Before I leave, I feel a need to communicate with you, the future residents of Ballymore. Thus this letter. Ballymore is a special and rare place. We have learned the value of caring for each other as a family, but those traditions are always threatened by change. I fear that the values that we share may be lost in the future. I beseech you to understand and cherish what we have.

There is an ancient Biblical Law that, if followed, ensures a more worthwhile life for each of us.

“Do unto others as you would have them do unto you.”

That is the essence of Ballymore. Do not forsake it.
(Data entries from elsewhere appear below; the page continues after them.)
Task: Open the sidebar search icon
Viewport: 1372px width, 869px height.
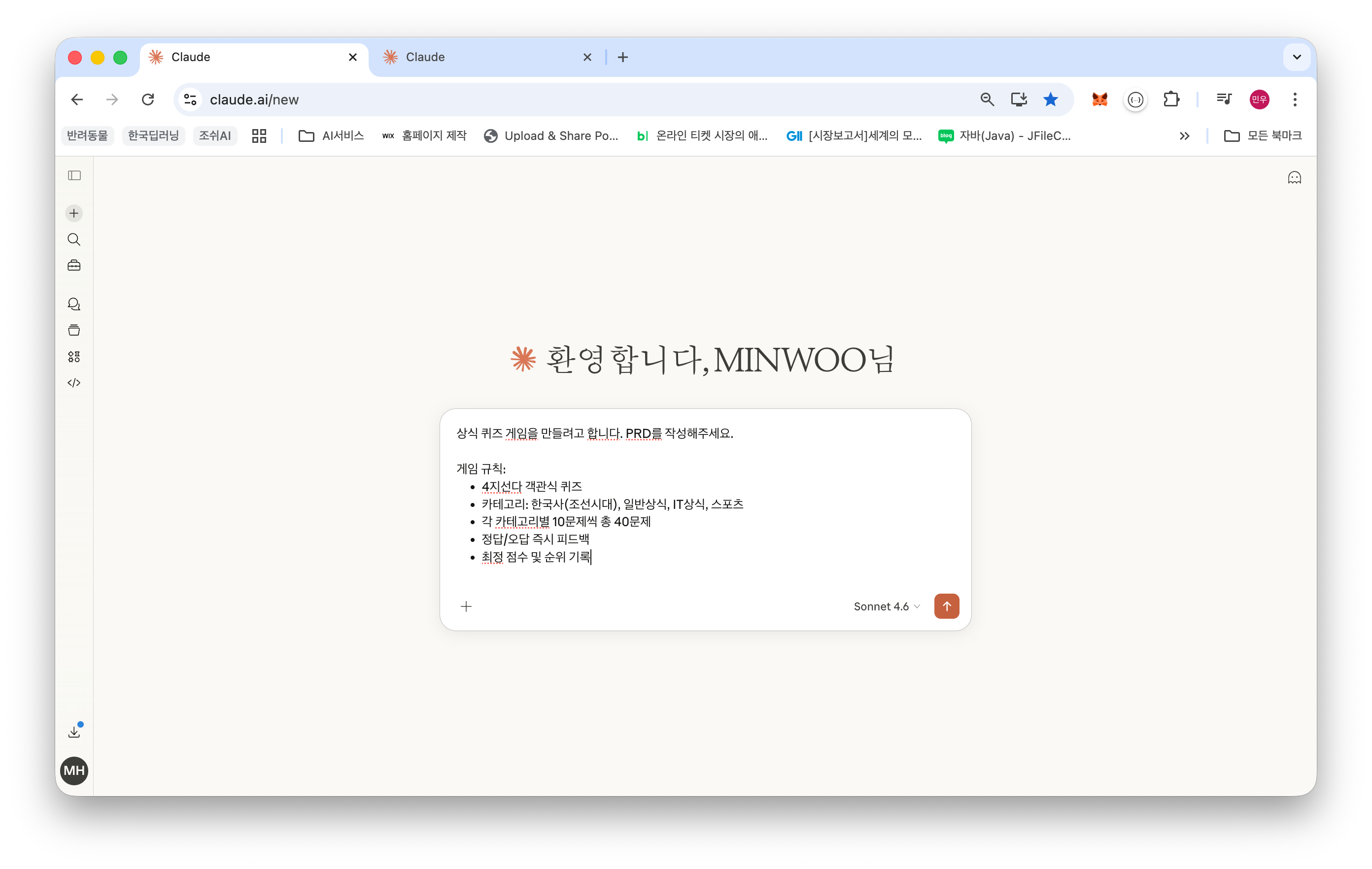Action: [x=74, y=240]
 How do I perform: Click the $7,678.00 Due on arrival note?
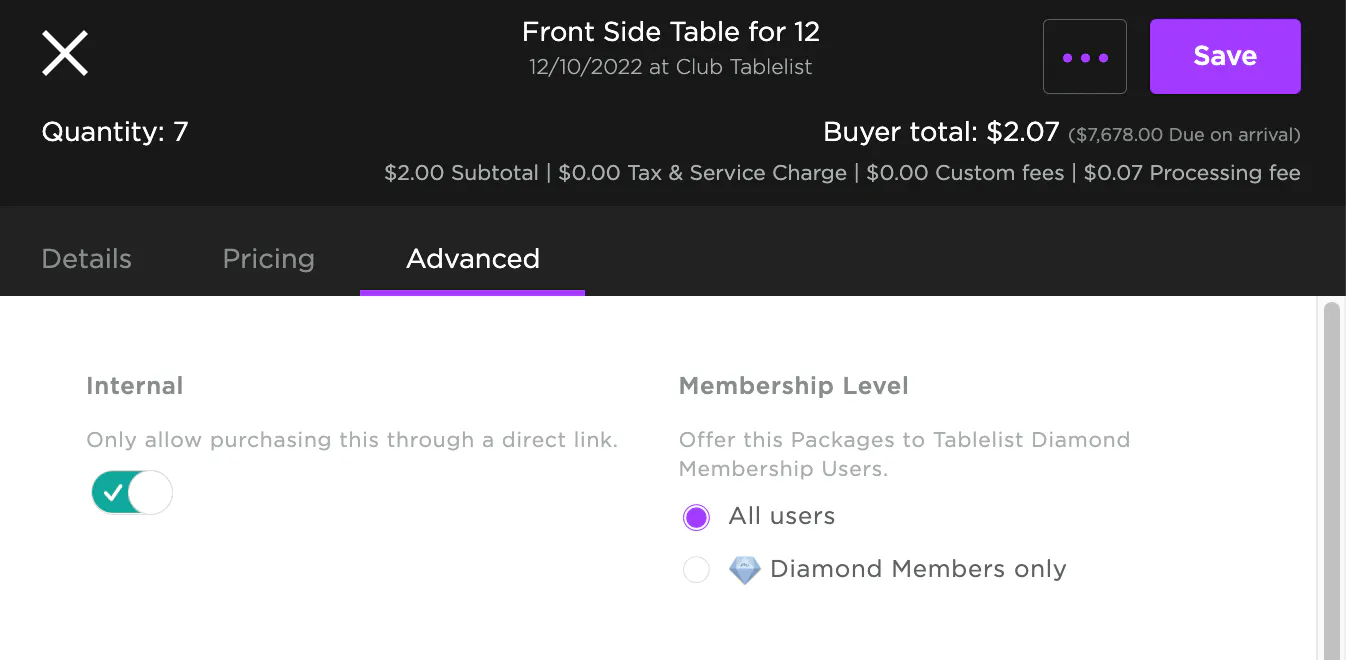point(1184,134)
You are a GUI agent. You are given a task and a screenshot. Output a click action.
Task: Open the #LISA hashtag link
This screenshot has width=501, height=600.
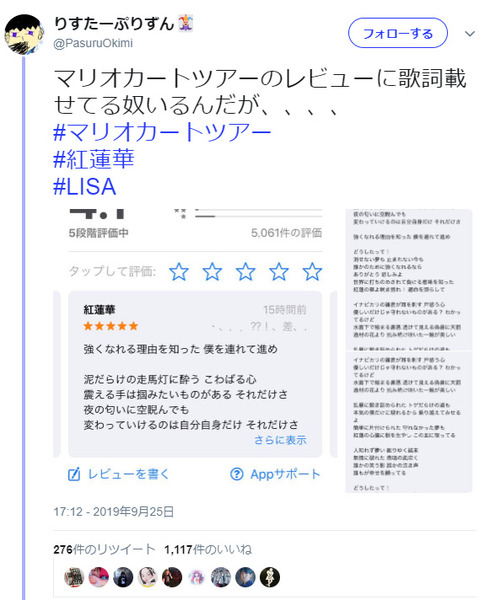tap(85, 187)
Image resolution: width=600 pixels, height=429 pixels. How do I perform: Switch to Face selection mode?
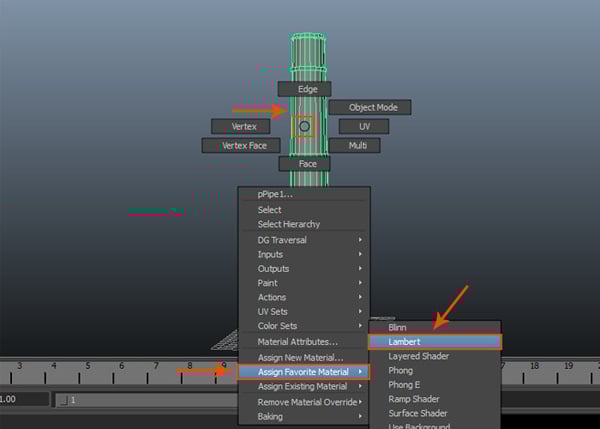[x=306, y=163]
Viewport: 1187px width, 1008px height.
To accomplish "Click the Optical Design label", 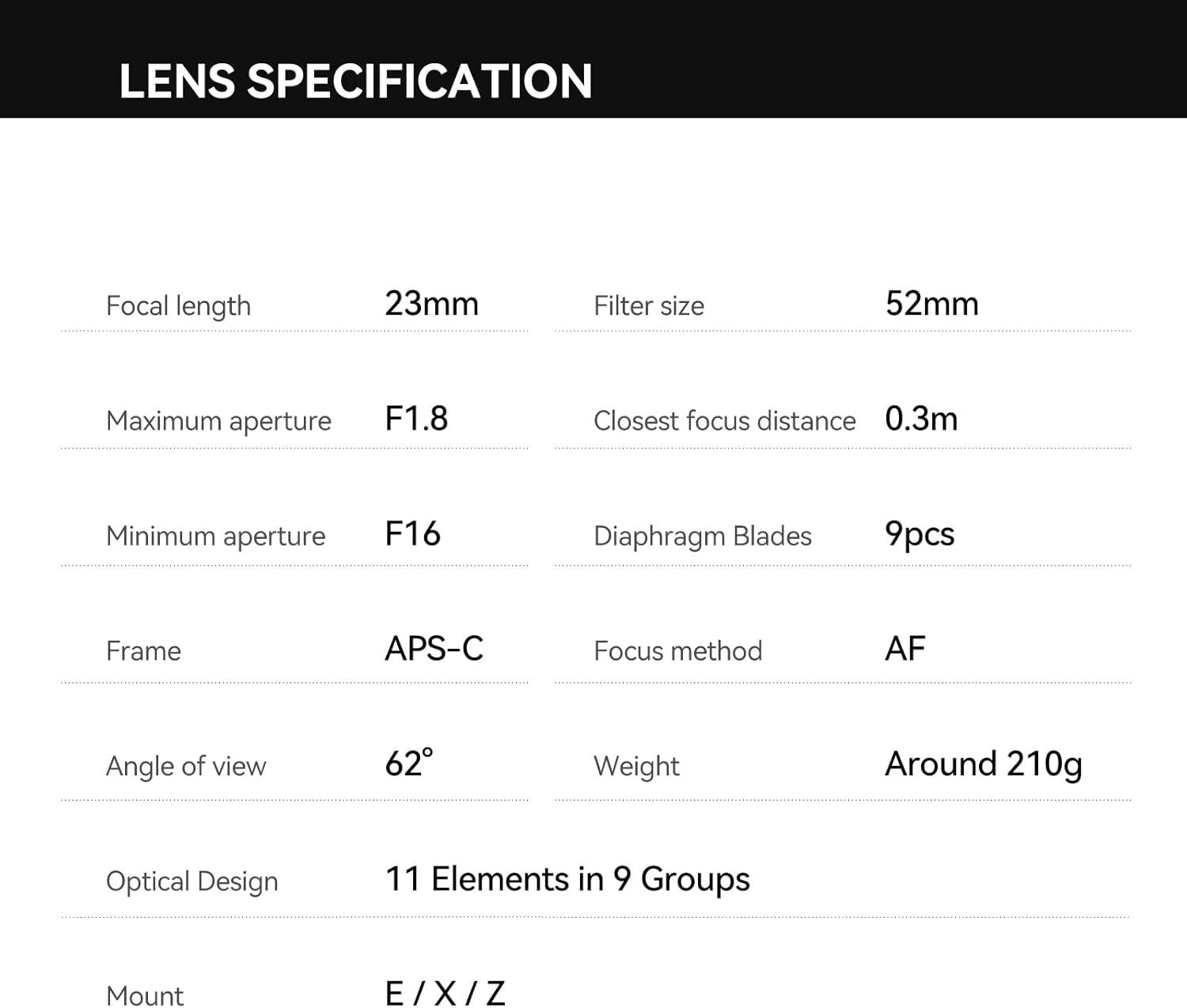I will [192, 881].
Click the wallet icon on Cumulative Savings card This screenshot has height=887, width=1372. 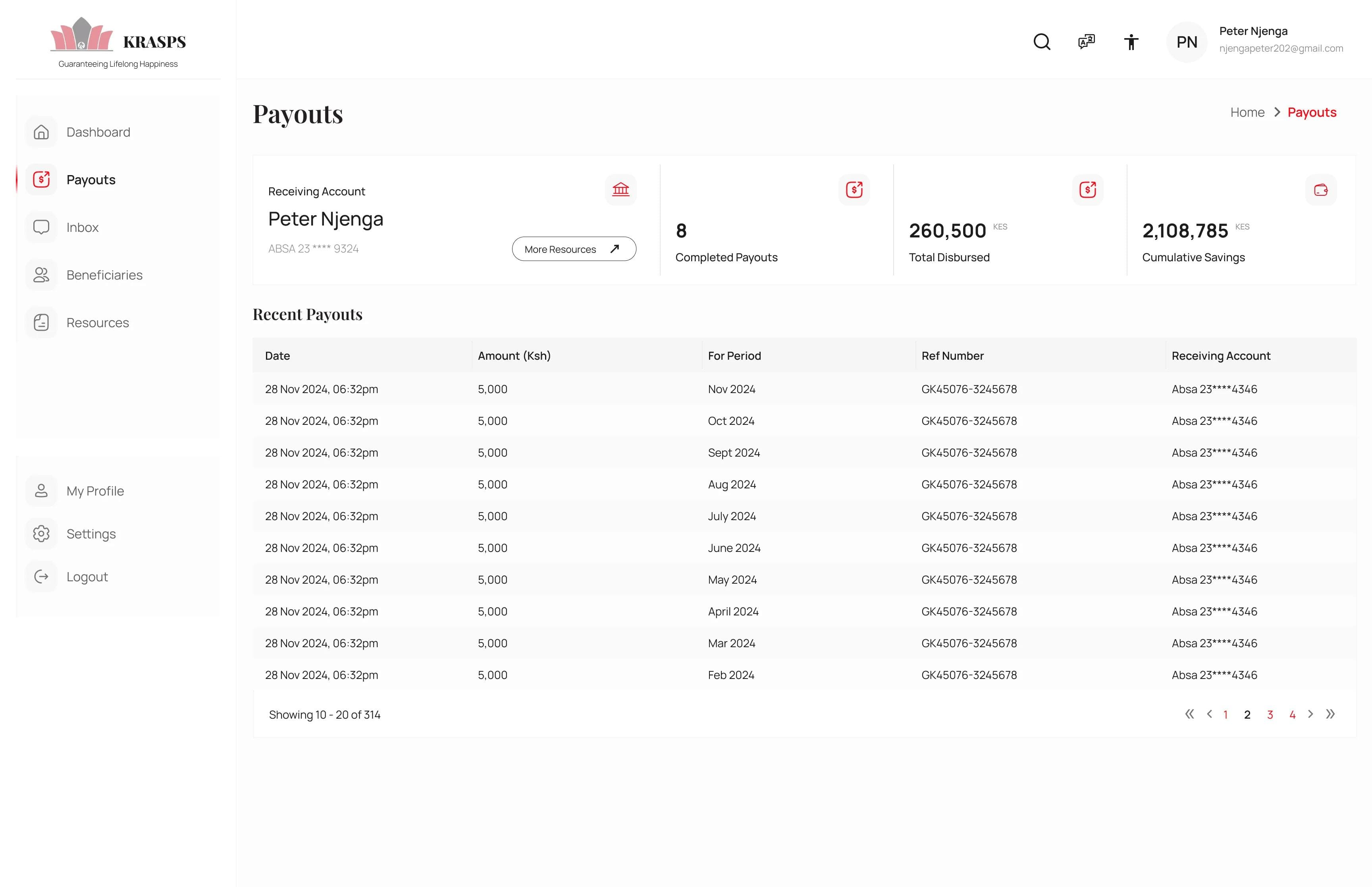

So, I leave you with this letter and a puzzle. Many of us contributed to the creation of it, and it is my hope that all of the current residents will participate in solving it. The solution to the puzzle will lead you to a gift from all of us.

In the highest cave in The Hills, three feet below a flat rock, ten feet from the entrance: a box.

Your Humble Servant,

Cyrus Owl

Midsummer’s Eve, 1801


Bartholomew stared at the letter.

“What does it mean, Bartholomew?”

“You have found something very important. Cyrus Owl and the residents who lived here in 1801 have left this letter and a gift for us to find. This is amazing! However, I need some time to think it over. I would appreciate it if you do not mention the letter to anyone else.”

“I won’t,” she answered. “Do you think we’ll be able to find the gift?”

“Yes, I think we will, but The Hills are a long way away. Also, it is likely that this is only the first step in finding the gift. Amazing!” he said again.

He paused.

“You still look a little out of breath. Can I offer you some tea?”

“I’m just so excited. Yes, thank you. That would be nice. This is quite unbelievable isn’t it?” she said.

“Yes, it is, and I think it will be very important for Ballymore,” he replied.

“Well, I’ll leave everything for you to decide. I know you’ll do what’s right.”

“Thank you, Petunia.”

After the tea she returned to her garden, and Bartholomew continued to ponder the letter. He knew Ballymore had existed for a long time but didn’t know how long. He was impressed with the caring and foresight that Cyrus Owl had shown. It felt good to make this connection with the distant past. It also felt mysterious. He decided to tell everyone about the letter at the Midsummer’s Eve celebration. Shortly thereafter, he would begin to organise the puzzle hunt. There is never a dull moment, he thought.